Otherwise, especially for localization items, these need to be at the top of your post-deployment assessment.

Current Manufacturing Benchmark

A good thing to keep in mind is that your staging site might be on a server that isn’t working properly. This means that when speed tests are done on stage, the results can be worse than if the tests were done in production. This can limit your ability to perform meaningful testing prior to deployment.
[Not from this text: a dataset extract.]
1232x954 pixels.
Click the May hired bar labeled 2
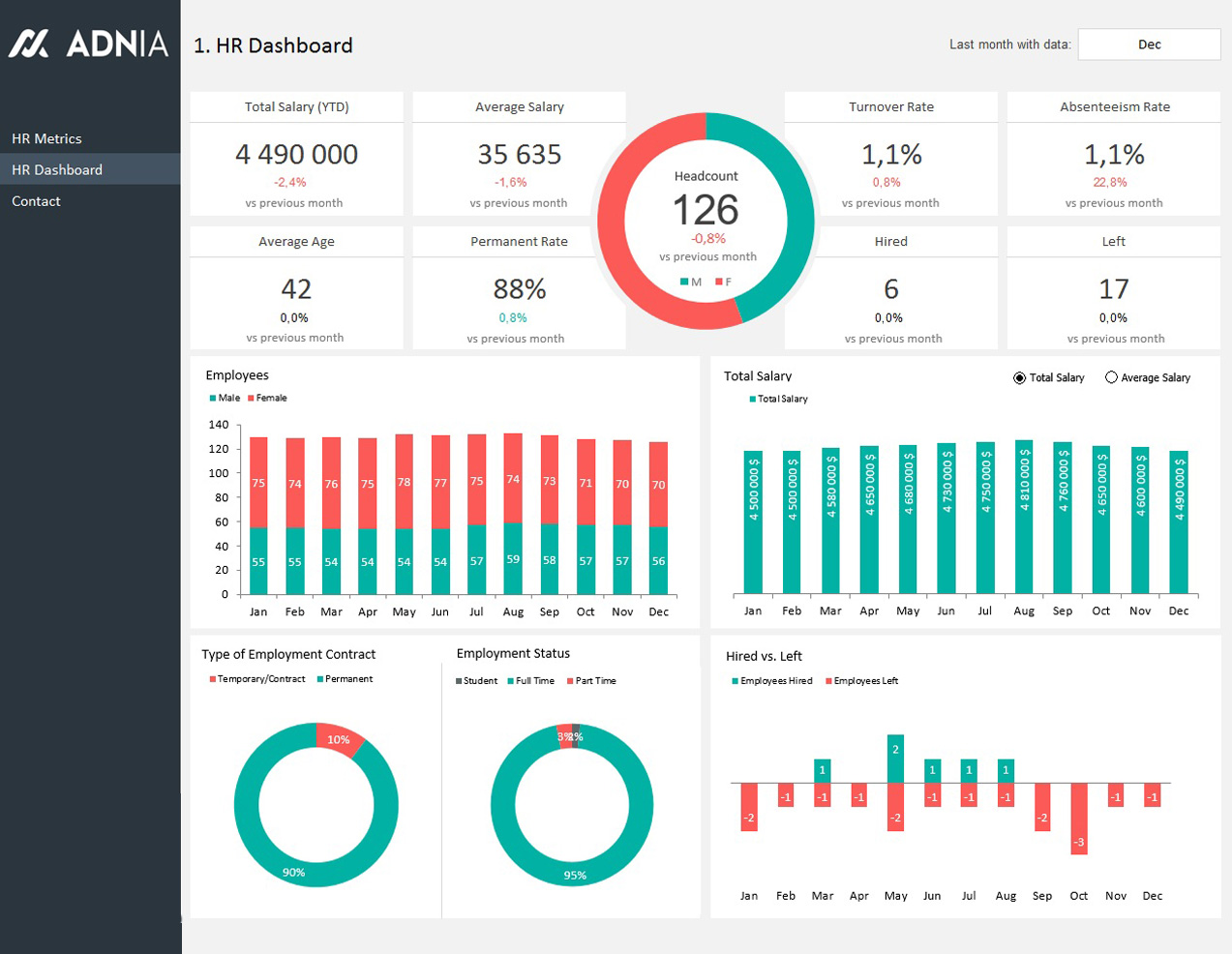895,759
To work around this, make sure you benchmark the performance on the product so you can run tests again soon after deployment. This will mean waiting until the changes are live, but it may be the only way to get an accurate understanding of areas like page load speed in cases where the staging server isn’t as good as the production one.

Test For Edge Cases

Developers will try to break their code when testing it; so should we. When testing your staging site before you deploy it, use it in other scenarios. Basically, this means thinking about situations that, although unlikely, are possible. For example,

  • I am visiting the website from the US, but my language is set to French. What language are meta tags in?
  • I am viewing the website on a mobile device but the viewport is set to desktop. What content can I access that I wouldn’t be able to on mobile?
  • If I turn off JavaScript, can I still use the dropdown menu?

Check for Previously Known Issues

Make sure that the previous problems were not recoded during the latest operation. Even if the bulk deployment is for a small area, such as a new meta template being released, that doesn’t mean the issues aren’t reproducing elsewhere.

Don’t just check for conversions, but check for SEO sensitive areas. In particular, if work has recently been done to improve the pages on the site, check that those will still be there with this latest deployment.

Equally, if there are known bugs that have affected your SEO performance in the past, check these even if the posting is not related to them. It’s easy for bugs to creep back into code, especially if they’ve been there before.